WHAT IS REQUIRED:
What is needed is an exact copy of the line with "Toggle Show Whitespace" and all lines that follow it in the entries below, the last line included.

MATERIAL FOR THIS EXERCISE:
○ ○ ○ ○

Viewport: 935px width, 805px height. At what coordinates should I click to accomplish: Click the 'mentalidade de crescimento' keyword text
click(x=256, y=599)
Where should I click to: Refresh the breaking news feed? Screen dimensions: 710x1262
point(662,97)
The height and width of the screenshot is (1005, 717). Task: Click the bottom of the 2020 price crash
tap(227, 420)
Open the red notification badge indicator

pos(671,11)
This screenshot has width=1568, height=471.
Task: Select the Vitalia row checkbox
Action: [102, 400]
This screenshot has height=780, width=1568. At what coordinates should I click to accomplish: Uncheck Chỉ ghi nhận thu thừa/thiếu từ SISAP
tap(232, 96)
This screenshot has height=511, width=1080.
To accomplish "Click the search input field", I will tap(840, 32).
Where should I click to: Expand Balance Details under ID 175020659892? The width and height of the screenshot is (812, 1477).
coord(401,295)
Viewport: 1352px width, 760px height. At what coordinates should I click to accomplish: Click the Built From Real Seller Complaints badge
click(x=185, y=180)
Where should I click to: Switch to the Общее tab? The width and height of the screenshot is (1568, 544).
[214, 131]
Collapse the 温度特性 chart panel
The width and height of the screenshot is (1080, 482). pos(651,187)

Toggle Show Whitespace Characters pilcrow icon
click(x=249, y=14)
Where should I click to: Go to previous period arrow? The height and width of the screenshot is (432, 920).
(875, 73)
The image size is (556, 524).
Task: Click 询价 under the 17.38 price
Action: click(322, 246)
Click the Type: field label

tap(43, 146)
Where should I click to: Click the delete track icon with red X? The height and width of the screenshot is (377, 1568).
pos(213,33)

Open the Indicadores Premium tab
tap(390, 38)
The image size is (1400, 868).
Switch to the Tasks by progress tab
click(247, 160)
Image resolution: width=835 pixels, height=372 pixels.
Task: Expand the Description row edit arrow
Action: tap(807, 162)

○ ○ ○ ○

REPLY TO THE TASK:
Toggle Show Whitespace Characters pilcrow icon
click(x=249, y=14)
Where should I click to: Go to previous period arrow? The height and width of the screenshot is (432, 920).
(875, 73)
The image size is (556, 524).
Task: Click 询价 under the 17.38 price
Action: click(322, 246)
Click the Type: field label

tap(43, 146)
Where should I click to: Click the delete track icon with red X? The height and width of the screenshot is (377, 1568).
pos(213,33)

Open the Indicadores Premium tab
tap(390, 38)
The image size is (1400, 868).
Switch to the Tasks by progress tab
click(247, 160)
Image resolution: width=835 pixels, height=372 pixels.
Task: Expand the Description row edit arrow
Action: tap(807, 162)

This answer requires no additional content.